Reflection on the Movie


Reflection on the Movie
            When I was told that we had to remake one of our papers into a movie, I immediately knew which paper I was going to choose.  My first essay was about my relationship with Hebrew, and I decided to focus my movie on Eliezer Ben Yehuda’s arguments in favor of Hebrew becoming Israel’s official language.  Eliezer Ben Yehuda revived Hebrew and made it a spoken language again.  I loved making movies when I was little with my friends, but we would usually just come up with an idea, like a spy movie or an SNL type skit show, and hit record and wing it.  For this project I had to carefully write out a script, come up with characters, and find people to provide the voices.  After doing all that, I had to review what I had and make sure that I incorporated MAPS and CRAP principles into the film.  After making sure that I had those in the movie, I began what I thought was going to be the fun part- editing in iMovie.  I soon realized how finicky and temperamental iMovie is and that it never actually does exactly what you want it to do.  After hours of moving sliders up and down and making sure that subtitles were timed properly and that music played and ended when I wanted it to, I was finished.  Or so I thought.  After burning my DVD, I realized that I still had to decorate the disc and the case.  After finding common Hebrew words and phrases for the front cover and making a phonetic Hebrew-English chart on the back, I was actually finished.  Seeing my finished movie on the projector in class gave me a sense of satisfaction, and made me feel like I actually created something real.  Even though it wasn’t the best in the class, I am very proud of my movie because of the time and effort that I put in to it.

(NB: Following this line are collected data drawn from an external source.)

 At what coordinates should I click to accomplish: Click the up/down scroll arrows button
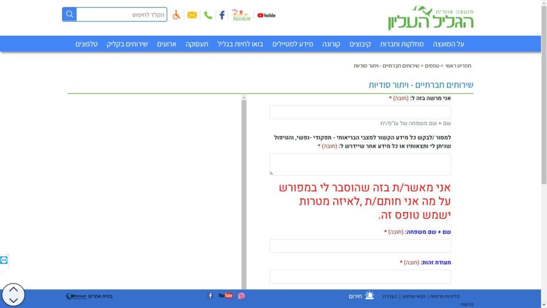pos(13,295)
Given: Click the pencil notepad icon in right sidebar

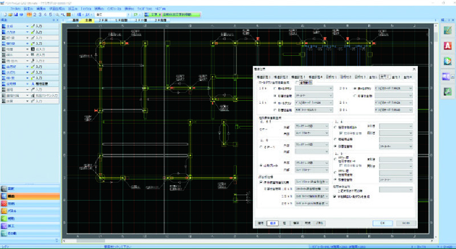Looking at the screenshot, I should click(447, 30).

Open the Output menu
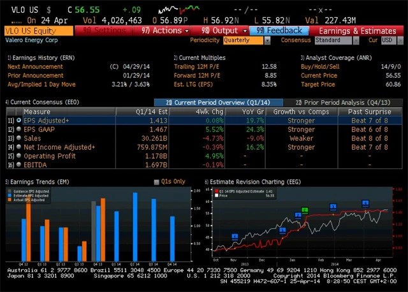[220, 30]
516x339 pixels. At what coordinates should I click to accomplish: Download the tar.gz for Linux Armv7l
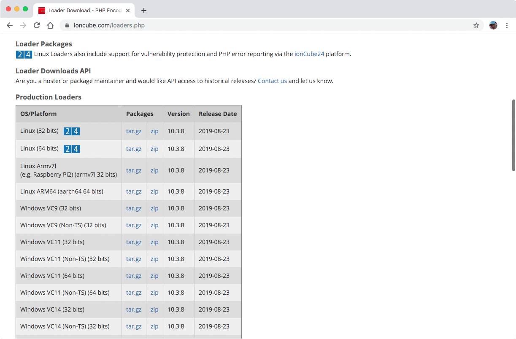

Wednesday, September 14, 2011

Jennifer Lawler Questions

Jennifer Lawler is trying to tell the reader about herself.  She is telling us that she may be a scholar, she can also be a writer.  She thinks that Susan is wrong and that there is nothing shameful about a scholar or teacher being an author and working for Hollywood.  She loves the Hollywood side of writing.
She defines the literacy of reading, writing, and working.  She absolutely loves reading and writing.  She is very specific about what she likes to read, though.  She states that she only ever reads medieval literature.  And when she writes, it is generally creative writing, but she would never tell her colleagues about that because they don't think that it is a serious enough form of writing.  At one point, she worked at a lumber mill unloading trucks, but she never cared for that job and decided to go back to school.
Jennifer tells us about how she always thinks about what might sound good in a  screenplay, and which actors would be good at playing her characters.  This is all about her love of writing- it is a constant factor in her life.  When discussing reading, she spends a good amount of time talking about one of her favorite pieces of literature- The Wanderer.  It is a poem translated from Old English about a man who is not protected by a lord anymore, so he is very vulnerable and in a dangerous position.  The poem states that fate is inevitable, which Jennifer find to be redundant.  It can definitely be seen as redundant because if it is fate, then it is going to happen regardless of anything else, and then of course it is inevitable!
What I thought to be a main point of this article was the importance of writing.  The fact that she says that other scholars and academics look down upon writing creatively and that they think it is not really what literature is about, is shocking to me and at the same time makes me a bit sad (if that statement is actually true).  Writing is really important to me, and if our professors and intellectuals are not encouraging it, then they are, in essence, discouraging us from expressing ourselves.  I don't know if Jennifer Lawler had anything like that in mind when she wrote it, but that was what struck me the most and where I saw a connection to the larger issue of literacy.